キーワード:stroke, unilateral spatial neglect, observation

【Purpose】The ability to recognize the whole target body is necessary for patients with unilateral spatial neglect(USN)to acquire motor skills by observing actions. Therefore, we studied how patients with USN perceive observed body image using biological motion(BM).
【Methods】Patients with stroke with 10 and without 3 USN were studied. The patients with USN patients had different types of lesions, with differing severities of neglect.
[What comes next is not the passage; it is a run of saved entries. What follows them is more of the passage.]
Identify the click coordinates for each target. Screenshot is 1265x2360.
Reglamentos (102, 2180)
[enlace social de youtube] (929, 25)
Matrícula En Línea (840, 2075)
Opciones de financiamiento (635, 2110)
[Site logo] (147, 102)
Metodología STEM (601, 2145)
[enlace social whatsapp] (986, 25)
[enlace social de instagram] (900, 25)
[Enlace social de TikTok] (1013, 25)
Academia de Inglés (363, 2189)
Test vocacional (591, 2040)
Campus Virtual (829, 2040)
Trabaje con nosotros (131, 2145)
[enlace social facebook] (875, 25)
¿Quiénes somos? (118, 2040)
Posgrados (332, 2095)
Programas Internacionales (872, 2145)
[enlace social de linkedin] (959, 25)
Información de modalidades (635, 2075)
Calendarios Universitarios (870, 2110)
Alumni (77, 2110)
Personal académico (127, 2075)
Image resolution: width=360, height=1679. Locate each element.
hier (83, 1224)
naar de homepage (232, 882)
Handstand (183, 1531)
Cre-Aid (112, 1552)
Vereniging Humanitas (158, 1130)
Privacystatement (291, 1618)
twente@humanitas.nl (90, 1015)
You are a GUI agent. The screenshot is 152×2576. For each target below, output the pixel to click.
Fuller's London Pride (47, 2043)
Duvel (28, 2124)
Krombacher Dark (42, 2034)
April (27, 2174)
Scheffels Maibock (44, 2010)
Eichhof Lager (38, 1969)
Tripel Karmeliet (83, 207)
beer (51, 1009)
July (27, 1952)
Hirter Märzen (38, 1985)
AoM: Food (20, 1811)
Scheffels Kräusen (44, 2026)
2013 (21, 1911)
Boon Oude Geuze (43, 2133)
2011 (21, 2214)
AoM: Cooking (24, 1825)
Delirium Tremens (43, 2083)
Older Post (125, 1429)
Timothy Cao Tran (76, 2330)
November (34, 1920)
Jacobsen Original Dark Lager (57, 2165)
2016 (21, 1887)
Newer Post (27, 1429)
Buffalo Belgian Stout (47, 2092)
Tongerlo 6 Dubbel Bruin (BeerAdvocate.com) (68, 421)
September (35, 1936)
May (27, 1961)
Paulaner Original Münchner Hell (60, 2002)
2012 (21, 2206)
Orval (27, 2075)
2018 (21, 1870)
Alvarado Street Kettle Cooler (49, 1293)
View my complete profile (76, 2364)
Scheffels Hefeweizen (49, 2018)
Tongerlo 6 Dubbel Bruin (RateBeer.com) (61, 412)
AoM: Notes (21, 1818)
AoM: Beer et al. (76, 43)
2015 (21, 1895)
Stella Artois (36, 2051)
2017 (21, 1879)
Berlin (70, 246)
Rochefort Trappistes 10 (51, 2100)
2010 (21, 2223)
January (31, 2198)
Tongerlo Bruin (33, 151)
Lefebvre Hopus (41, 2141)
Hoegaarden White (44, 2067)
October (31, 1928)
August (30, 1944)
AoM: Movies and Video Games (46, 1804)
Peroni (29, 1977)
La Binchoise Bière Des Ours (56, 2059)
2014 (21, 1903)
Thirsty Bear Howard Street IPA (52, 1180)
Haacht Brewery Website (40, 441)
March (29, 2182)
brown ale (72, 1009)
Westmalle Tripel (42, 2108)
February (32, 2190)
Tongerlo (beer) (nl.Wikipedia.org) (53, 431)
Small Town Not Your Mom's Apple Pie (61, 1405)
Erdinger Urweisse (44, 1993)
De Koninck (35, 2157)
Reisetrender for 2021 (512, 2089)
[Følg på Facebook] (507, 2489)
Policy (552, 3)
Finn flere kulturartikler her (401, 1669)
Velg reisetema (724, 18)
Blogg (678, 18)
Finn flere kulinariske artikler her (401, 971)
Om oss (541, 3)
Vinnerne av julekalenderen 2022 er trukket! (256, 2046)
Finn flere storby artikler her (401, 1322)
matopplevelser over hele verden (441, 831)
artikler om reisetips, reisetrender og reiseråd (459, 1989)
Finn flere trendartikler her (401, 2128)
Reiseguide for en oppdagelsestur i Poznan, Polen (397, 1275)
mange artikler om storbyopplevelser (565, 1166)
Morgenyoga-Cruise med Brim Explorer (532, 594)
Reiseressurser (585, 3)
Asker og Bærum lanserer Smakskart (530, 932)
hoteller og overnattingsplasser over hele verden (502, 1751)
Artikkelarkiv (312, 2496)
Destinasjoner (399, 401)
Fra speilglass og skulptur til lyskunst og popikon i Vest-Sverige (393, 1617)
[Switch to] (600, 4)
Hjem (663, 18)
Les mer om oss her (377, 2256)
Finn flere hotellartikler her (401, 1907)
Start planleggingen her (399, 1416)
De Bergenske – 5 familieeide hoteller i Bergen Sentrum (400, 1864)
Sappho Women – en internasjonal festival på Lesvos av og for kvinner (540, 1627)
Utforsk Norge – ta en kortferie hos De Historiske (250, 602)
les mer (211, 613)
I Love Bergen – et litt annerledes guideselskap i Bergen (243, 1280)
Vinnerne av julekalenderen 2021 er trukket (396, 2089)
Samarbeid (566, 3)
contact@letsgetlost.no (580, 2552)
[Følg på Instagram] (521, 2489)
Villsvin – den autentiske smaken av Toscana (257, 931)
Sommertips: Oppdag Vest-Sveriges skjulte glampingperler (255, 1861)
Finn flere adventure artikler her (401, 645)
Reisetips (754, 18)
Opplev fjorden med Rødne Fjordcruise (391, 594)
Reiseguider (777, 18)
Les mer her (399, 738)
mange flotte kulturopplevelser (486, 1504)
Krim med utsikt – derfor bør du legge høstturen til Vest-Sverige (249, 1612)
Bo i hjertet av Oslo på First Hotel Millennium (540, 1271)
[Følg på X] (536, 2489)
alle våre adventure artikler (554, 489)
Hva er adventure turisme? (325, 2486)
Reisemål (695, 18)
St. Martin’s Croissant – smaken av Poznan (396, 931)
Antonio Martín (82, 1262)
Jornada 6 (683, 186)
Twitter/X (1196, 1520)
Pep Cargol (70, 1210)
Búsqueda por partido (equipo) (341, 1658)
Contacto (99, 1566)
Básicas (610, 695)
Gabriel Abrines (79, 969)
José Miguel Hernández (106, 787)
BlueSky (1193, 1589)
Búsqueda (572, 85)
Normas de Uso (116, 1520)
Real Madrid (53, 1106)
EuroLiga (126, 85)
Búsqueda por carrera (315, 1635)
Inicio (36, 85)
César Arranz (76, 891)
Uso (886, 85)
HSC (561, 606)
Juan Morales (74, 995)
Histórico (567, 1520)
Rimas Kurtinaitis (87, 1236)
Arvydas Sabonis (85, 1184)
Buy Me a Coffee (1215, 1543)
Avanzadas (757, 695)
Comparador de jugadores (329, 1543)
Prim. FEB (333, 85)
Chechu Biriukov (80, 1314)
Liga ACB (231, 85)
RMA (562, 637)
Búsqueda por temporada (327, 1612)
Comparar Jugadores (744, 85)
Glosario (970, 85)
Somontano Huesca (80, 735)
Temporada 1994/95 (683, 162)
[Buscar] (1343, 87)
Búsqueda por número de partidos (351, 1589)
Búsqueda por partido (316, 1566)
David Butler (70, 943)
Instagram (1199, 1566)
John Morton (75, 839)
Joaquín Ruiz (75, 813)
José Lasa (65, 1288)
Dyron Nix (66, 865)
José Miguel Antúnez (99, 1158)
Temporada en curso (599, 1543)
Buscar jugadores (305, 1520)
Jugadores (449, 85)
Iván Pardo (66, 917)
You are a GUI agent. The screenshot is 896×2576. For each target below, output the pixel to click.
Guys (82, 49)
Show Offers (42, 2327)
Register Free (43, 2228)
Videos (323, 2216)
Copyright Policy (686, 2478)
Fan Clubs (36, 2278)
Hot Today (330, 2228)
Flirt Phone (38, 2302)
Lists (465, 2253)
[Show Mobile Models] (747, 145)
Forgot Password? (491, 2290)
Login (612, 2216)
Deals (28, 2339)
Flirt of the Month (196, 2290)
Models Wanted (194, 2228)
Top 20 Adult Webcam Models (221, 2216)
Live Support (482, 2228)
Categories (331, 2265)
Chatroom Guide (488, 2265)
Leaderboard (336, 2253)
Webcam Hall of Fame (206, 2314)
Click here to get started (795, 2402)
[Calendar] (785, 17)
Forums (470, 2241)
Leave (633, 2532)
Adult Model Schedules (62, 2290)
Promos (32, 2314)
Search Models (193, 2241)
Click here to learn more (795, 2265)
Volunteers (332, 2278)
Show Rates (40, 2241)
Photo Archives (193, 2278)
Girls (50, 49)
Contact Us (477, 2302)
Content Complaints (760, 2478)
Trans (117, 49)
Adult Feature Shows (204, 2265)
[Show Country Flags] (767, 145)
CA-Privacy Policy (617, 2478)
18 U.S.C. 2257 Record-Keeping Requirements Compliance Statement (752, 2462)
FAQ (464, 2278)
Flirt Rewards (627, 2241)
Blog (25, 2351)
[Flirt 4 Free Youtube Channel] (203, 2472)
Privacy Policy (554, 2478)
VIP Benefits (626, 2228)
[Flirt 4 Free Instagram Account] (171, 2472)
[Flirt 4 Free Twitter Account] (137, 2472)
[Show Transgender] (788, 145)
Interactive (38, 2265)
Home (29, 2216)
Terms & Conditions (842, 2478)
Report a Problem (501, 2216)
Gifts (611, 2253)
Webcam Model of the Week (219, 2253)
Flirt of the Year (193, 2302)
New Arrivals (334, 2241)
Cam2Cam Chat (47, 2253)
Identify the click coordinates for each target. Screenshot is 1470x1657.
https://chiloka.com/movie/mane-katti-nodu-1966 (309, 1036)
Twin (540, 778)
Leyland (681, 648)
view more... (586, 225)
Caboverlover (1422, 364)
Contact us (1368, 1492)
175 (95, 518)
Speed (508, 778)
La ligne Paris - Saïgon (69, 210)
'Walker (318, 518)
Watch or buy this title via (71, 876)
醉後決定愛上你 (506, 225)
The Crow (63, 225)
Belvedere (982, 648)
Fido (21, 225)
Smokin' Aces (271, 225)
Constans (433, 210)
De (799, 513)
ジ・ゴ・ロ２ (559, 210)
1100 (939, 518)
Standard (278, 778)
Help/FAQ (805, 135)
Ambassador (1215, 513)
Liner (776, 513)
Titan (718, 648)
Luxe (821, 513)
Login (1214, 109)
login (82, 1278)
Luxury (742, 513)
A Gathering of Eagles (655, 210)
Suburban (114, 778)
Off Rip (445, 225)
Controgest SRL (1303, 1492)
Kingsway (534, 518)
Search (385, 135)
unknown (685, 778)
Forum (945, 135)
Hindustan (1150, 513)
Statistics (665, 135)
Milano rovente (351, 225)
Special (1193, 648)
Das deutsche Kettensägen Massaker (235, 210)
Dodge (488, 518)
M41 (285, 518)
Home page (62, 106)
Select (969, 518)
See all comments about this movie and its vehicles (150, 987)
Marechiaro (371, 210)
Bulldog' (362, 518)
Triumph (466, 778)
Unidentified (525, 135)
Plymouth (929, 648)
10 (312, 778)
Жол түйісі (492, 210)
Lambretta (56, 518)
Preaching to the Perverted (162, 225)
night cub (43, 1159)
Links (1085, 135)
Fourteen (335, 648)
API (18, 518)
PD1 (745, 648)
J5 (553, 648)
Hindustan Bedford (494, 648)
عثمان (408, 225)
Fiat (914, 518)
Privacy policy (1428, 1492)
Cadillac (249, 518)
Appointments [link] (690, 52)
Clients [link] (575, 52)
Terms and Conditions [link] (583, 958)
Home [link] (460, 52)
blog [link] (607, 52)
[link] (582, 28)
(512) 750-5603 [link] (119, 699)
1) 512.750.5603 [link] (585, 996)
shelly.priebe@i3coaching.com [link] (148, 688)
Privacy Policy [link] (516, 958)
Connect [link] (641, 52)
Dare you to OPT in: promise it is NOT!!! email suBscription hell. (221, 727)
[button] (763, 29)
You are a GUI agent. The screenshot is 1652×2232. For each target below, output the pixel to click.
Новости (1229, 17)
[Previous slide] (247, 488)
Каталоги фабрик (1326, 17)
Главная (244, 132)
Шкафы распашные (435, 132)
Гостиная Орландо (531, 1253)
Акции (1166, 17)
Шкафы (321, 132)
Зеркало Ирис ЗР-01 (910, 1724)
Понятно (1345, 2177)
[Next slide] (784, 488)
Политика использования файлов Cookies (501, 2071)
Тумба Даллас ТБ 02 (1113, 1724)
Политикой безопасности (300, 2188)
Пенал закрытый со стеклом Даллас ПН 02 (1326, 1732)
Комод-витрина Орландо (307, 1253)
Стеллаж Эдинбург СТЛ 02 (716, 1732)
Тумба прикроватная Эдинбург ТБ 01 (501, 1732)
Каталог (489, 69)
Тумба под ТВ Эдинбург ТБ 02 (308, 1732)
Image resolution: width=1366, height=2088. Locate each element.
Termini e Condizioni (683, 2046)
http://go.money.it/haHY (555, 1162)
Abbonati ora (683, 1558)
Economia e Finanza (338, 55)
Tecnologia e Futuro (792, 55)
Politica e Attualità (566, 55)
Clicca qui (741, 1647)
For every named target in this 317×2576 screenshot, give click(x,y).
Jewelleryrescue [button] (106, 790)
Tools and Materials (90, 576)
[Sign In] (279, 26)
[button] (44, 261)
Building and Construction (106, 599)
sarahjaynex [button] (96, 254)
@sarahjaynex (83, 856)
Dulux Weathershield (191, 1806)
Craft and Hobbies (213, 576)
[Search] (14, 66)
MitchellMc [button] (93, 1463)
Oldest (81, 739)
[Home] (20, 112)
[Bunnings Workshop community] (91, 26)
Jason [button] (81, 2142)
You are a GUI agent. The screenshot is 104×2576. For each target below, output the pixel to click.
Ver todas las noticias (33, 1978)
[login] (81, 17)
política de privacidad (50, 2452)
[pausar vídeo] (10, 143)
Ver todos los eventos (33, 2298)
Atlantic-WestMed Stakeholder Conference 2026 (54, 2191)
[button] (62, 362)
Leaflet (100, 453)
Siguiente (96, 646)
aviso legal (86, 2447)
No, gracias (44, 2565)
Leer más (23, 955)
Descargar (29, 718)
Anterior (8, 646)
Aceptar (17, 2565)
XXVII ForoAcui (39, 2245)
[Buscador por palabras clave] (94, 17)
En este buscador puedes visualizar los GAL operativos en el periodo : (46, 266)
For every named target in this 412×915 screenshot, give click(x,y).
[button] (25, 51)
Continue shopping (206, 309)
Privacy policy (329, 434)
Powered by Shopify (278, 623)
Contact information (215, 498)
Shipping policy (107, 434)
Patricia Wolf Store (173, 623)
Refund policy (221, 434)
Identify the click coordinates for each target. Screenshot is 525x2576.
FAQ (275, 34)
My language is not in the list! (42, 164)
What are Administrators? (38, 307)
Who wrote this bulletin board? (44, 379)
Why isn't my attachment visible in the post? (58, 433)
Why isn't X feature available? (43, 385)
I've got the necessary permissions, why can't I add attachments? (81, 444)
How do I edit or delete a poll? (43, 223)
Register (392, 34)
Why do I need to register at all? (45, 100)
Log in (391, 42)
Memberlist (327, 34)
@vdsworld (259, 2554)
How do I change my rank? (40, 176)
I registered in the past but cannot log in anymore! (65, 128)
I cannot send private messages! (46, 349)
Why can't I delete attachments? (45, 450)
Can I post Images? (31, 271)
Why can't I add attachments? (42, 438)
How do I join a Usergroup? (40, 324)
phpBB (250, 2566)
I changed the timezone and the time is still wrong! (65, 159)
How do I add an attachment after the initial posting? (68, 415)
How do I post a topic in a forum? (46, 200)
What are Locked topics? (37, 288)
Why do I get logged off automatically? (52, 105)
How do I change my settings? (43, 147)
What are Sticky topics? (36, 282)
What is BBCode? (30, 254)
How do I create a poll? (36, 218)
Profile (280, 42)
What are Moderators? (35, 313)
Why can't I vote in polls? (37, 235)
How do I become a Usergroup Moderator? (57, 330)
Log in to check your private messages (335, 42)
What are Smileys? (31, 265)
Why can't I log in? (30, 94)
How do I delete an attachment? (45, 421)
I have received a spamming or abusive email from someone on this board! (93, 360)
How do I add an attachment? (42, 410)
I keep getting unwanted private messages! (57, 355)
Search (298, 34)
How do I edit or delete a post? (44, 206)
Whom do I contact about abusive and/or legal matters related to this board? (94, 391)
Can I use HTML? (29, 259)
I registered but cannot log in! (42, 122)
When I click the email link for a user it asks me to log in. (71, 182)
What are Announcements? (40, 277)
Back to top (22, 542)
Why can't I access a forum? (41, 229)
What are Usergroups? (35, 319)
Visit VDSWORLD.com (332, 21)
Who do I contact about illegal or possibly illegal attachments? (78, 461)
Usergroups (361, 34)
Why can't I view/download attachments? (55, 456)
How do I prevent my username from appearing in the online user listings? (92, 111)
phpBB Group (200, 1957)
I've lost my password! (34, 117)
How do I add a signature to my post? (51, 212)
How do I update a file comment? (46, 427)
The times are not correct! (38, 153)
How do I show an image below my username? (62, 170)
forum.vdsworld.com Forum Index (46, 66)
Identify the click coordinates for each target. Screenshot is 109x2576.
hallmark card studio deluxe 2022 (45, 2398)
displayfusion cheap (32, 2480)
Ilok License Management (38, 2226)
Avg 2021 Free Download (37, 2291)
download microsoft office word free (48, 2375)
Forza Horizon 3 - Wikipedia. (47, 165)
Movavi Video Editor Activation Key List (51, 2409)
Frontal views of 2 different left-right asymmetric movements and of 3 different symmetric movements, generated by points of light denoting the major joints of an individual’s body were used as BM stimuli. We asked subjects to watch each stimulus displayed on a screen carefully and record their interpretation of what the stimulus looked like. In addition, we had them performed upper limb motor learning tasks by mimicking the actions observed in the BM stimuli. We compared the results of motor learning with the corresponding BM perception.
【Results】The results showed that 5 patients with USN could not identify asymmetric stimuli. Two of them could not identify symmetric biological motion or acquire motor skill by action observation. These 2 patients showed moderate neglect and hemianopia and had lesions in the posterior parietal lobe. The remaining 3 patients with USN could acquire motor skill by observing actions, showed moderate or mild neglect without hemianopia and had lesions in the frontal lobe or thalamus. The patients without USN could perceive the BM stimuli.
【Discussion】We hypothesize that the USN patients with hemianopia or parietal lobe damage have difficulty learning motor skills by observing actions because they cannot perceive the whole target body. Other patients with USN might engage different attention systems depending on their environment rather than estimating the whole body based on a perception of only half of it.